We have begun using the term “Branding Overreach” to describe a common marketing mistake that is not well tolerated by educated customers. When highly educated and highly skeptical customers (e.g. doctors and social workers) evaluate a company to decide on a level of trust, one of the warning signs that a company cannot be trusted is branding overreach. Branding overreach means the elements in logos and slogans attempt to describe a company that is not a match to the actual company.

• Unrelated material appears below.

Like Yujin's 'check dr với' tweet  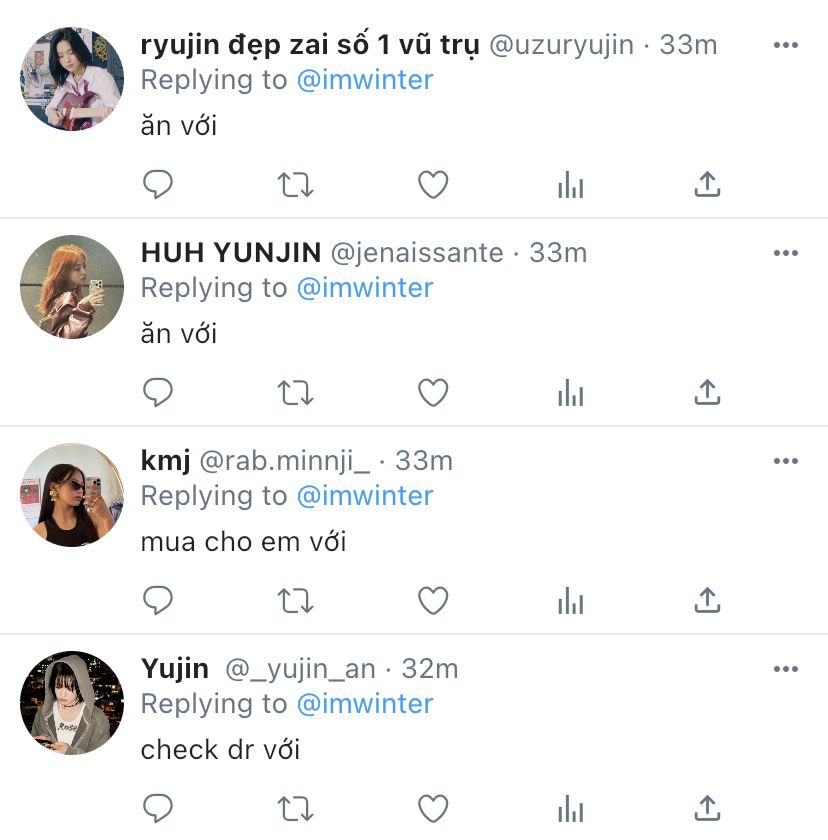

For example, an entrepreneur decides to name his home health agency “Healthcare Enterprises Inc.” and makes his logo an outline of the United States. The problem is that this entrepreneur is a single-location, Medicare-certified home health agency in northern Michigan, with a realistic service area of 30 miles. The skeptical and educated potential customer looks at that name, sizes up the business, and sees that the entrepreneur must be very interested in starting new offices and offering new services that could not be categorized by a normal business name for a home health agency. If however, a healthcare professional starts a very similar home health agency and names it “Northern Michigan Home Health,” this more specifically named agency has a stronger trust factor instantly with local doctors because the name of the company connotes that the agency is focused on a specific service for this specific community.

Of course, not all names need to be completely specific to a location and specific service, but be sure to recognize the advantages you give up and the negatives you take on when your branding overreaches your reality.